DESCRIPTION OF THE TASK: Given the records below, pull every line with the word "white" into the answer.

(Saved entries)
BEGIN

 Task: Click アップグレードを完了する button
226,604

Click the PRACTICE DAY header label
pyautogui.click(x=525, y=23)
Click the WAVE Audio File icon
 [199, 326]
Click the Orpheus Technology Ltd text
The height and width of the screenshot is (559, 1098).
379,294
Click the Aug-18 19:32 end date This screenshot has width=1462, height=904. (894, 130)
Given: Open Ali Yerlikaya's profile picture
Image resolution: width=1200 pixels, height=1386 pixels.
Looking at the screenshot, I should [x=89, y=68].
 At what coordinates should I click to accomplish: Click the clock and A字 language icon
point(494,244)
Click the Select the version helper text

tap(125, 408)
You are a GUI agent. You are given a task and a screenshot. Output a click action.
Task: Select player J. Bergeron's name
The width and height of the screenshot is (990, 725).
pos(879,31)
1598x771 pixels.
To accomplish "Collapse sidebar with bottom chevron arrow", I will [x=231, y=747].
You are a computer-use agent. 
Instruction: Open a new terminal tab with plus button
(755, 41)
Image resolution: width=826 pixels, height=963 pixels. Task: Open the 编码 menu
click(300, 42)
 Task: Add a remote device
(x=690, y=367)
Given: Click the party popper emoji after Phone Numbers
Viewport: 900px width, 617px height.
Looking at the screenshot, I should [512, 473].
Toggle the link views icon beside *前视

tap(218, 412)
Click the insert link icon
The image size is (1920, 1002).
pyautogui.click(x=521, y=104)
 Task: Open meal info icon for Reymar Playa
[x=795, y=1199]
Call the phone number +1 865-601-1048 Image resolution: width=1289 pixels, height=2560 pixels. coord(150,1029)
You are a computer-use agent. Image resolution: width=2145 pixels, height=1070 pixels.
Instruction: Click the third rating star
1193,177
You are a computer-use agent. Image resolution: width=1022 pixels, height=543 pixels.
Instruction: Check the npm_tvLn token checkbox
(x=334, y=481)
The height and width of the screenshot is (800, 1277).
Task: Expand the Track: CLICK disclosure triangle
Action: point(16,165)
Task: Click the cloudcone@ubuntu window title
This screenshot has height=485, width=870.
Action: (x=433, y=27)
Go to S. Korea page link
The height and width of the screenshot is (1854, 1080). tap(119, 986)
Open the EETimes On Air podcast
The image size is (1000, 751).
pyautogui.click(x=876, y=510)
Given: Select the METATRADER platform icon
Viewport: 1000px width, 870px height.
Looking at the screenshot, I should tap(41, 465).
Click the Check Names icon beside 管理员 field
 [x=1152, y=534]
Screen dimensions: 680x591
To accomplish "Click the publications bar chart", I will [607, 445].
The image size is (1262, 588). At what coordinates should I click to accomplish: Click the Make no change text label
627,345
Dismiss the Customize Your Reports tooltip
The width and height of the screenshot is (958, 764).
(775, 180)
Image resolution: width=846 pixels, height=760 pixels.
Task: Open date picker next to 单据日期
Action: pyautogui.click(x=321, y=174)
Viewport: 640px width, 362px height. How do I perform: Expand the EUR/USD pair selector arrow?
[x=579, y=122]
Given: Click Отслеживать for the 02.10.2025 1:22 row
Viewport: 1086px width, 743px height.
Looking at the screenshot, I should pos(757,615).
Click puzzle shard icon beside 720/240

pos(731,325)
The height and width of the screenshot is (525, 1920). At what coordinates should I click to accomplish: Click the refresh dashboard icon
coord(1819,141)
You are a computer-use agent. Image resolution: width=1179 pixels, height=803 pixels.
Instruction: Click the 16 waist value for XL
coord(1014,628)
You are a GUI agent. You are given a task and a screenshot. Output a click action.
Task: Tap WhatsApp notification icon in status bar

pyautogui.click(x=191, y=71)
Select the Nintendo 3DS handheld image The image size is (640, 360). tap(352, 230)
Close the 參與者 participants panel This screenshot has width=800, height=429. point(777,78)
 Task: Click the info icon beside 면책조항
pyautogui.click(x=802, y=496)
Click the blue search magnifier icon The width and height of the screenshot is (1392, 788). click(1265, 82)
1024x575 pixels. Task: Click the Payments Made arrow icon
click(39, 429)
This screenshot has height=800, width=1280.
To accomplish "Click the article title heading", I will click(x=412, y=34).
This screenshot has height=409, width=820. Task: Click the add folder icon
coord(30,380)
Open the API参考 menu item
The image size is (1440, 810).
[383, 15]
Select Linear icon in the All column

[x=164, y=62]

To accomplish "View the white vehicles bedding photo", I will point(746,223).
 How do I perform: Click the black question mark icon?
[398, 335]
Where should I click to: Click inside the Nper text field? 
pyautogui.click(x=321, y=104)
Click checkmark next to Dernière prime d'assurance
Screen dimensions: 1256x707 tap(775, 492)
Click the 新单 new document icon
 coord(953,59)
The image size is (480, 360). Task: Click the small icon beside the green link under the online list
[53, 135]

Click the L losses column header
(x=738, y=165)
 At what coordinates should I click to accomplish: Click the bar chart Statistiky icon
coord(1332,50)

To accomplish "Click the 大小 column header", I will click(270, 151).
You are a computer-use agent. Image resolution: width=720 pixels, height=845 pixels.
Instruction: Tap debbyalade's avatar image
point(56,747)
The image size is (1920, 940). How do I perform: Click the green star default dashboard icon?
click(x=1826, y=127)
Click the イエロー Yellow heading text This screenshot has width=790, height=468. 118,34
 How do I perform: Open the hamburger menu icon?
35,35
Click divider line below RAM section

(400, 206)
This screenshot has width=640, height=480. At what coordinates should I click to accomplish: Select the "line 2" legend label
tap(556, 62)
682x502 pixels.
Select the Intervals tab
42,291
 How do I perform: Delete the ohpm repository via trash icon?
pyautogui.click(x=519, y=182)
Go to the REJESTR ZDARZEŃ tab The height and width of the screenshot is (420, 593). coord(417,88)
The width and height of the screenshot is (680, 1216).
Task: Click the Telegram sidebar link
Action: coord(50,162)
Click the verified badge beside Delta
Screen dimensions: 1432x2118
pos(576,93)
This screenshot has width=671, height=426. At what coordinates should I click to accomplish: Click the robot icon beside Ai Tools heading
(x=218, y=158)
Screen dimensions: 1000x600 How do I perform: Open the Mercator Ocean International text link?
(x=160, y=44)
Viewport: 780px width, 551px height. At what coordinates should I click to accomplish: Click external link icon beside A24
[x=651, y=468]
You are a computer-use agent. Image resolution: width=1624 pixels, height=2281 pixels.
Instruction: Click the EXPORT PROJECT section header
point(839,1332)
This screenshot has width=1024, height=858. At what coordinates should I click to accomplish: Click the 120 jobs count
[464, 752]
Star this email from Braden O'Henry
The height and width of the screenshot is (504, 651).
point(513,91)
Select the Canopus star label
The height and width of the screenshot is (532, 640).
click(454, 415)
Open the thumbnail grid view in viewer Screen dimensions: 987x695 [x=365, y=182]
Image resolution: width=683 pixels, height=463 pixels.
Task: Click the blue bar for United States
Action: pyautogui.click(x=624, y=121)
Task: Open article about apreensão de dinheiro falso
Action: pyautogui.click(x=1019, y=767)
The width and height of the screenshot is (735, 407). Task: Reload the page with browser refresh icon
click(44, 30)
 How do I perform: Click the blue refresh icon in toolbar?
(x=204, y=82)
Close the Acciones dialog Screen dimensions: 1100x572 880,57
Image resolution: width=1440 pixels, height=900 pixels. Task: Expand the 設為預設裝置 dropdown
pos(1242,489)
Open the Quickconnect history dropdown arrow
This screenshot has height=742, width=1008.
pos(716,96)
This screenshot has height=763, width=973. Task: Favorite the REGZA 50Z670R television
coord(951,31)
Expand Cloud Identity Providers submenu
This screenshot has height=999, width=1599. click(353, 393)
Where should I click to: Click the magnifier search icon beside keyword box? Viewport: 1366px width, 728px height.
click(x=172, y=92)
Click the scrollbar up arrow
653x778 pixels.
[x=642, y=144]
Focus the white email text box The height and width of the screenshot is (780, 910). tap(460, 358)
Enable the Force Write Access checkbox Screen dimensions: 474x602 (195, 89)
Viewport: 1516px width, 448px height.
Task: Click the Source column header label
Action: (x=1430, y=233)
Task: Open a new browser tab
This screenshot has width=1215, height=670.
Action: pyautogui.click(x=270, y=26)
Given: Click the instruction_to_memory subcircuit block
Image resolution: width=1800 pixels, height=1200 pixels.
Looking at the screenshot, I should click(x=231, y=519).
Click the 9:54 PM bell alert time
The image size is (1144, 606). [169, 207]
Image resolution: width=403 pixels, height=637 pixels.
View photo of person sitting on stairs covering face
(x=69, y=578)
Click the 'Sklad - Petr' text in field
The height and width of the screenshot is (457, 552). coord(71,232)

END

RESPONSE TO THE TASK:
To accomplish "View the white vehicles bedding photo", I will point(746,223).
Focus the white email text box The height and width of the screenshot is (780, 910). tap(460, 358)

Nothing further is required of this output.